Nevertheless, the lesion seen during angiography is difficult to distinguish between the usually dilatable in-stent restenosis and the tough stent neoatherosclerosis. The time of intervention after the initial procedure raises the suspicion for the presence of neoatheroma, but angiography has limitations in lesion characterization and it is of a little help. Advanced intracoronary imaging with virtual histology intravascular ultrasonography (IVUS) and optical coherence tomography (OCT) provide high resolution images and they are useful tools for the diagnosis and the treatment especially in complicated cases as in ours [4]. Signal interference from the metal struts of the old stent makes IVUS less efficient in neointima tissue characterization compared to the ultrahigh resolution OCT. Unfortunately, either modality was not an option in our case as the patient became symptomatic and haemodynamically unstable just after the dissection. Time was crucial and we decided to continue treatment based on angiographic criteria only.

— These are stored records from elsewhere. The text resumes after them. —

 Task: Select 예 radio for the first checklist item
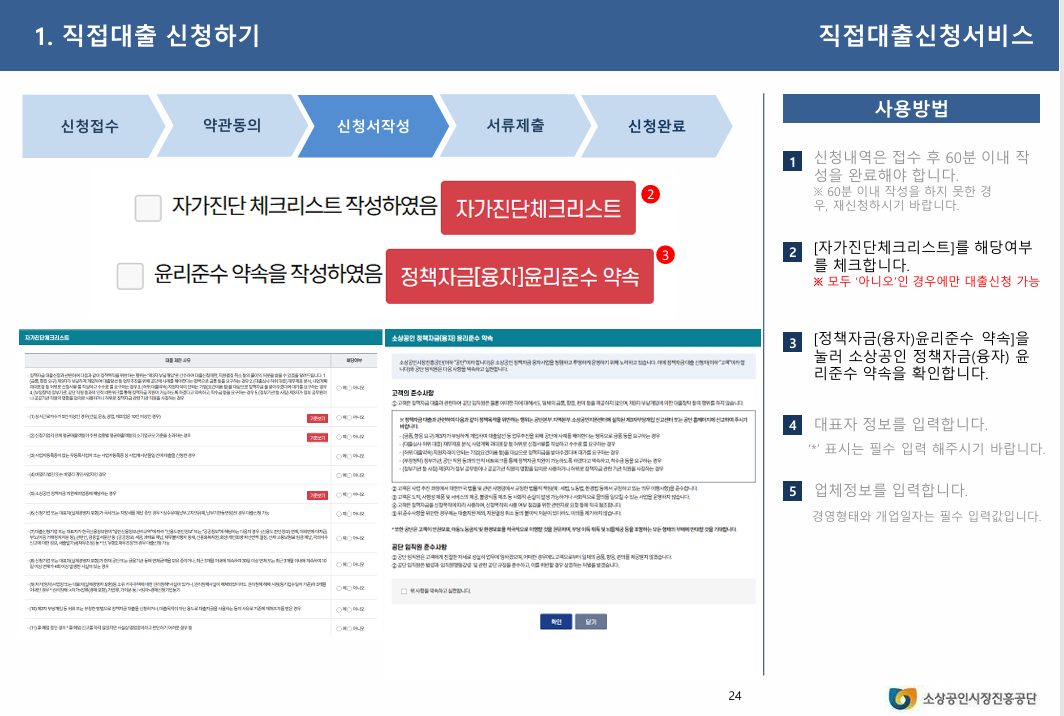[x=337, y=416]
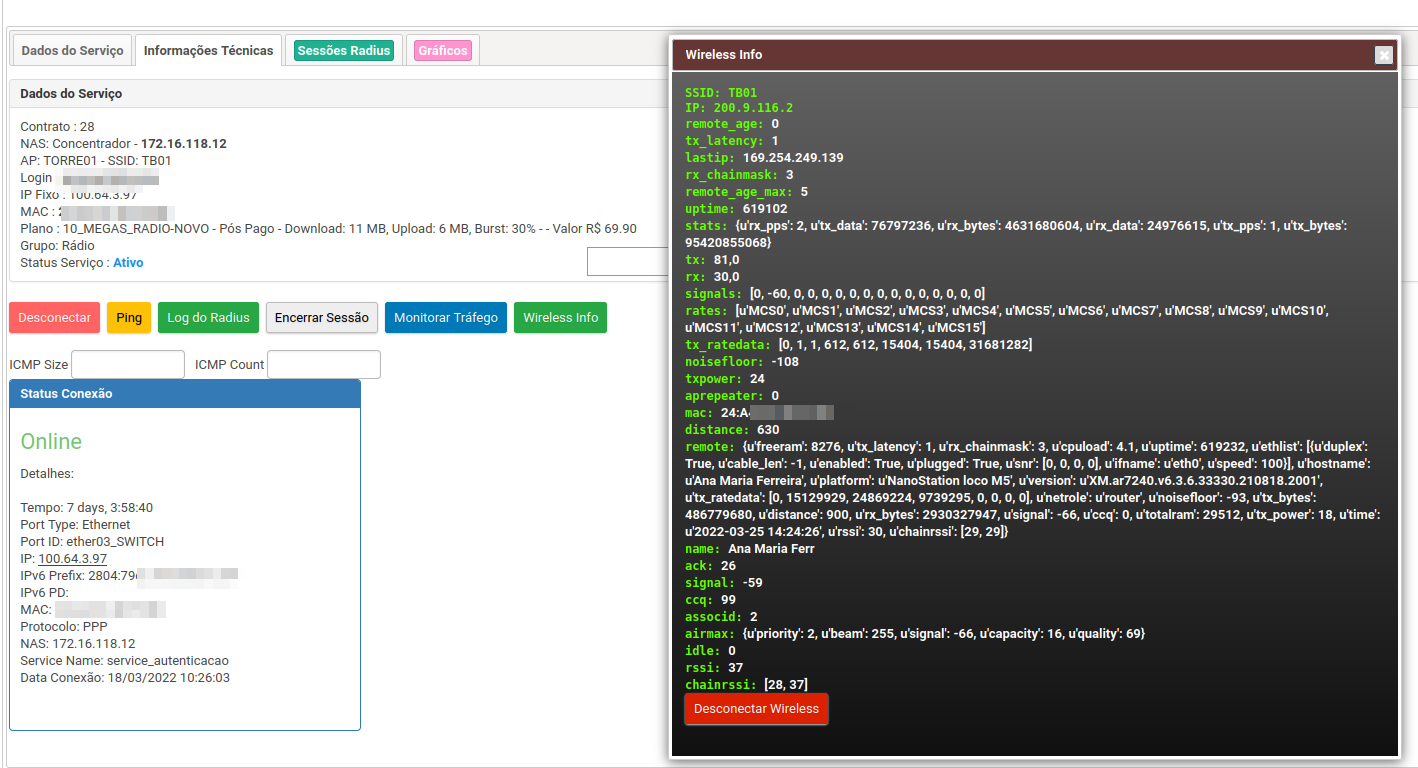Click the Wireless Info dialog title bar
Image resolution: width=1418 pixels, height=768 pixels.
1000,55
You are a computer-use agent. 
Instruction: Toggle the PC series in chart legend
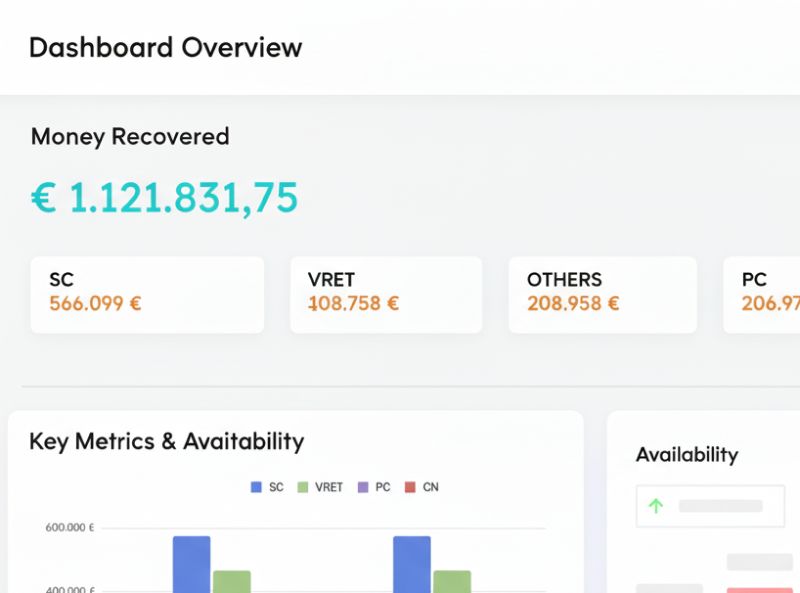pos(374,487)
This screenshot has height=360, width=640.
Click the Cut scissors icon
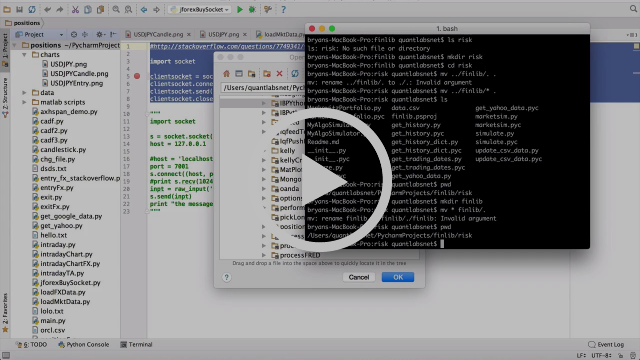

The presence of neoatherosclerosis makes the lesion tough, difficult to dilate, and more prone to complications like dissection. When the dissection ensues, the risk of complete occlusion of the vessel is high and sealing of the dissection with stents becomes mandatory. When dissection happens and still the stenosis remains critical, then the treatment options are limited. Options other than rotablation, like the cutting wire technique or the high pressure dilation, are usually ineffective and they have an inherent risk of dissection expansion. Even though conservative management of the dissection for 4 weeks is proposed before applying rotablation, in our case the patient was symptomatic with ongoing ACS and immediate action was necessary. Rotational atherectomy with small burr size with minimum advancement and high speed seems to be safe and efficient for the treatment of undilated calcified lesions complicated by dissection [2]. In our case, two sessions of rotablation with increasing burr size was enough to open up the lesion and allow full expansion subsequently with a balloon. The procedure was completed uneventfully, leading to symptoms quiescence and only minimum troponin elevation.

4. Conclusion

In-stent restenosis long time after primary intervention, usually more than five years, should raise suspicion for the presence of neoatherosclerosis. Such a knowledge is crucial in planning management of tight chronic lesions in order to avoid complications like dissection.

Competing Interests

The authors declare that there is no conflict of interests regarding the publication of this paper.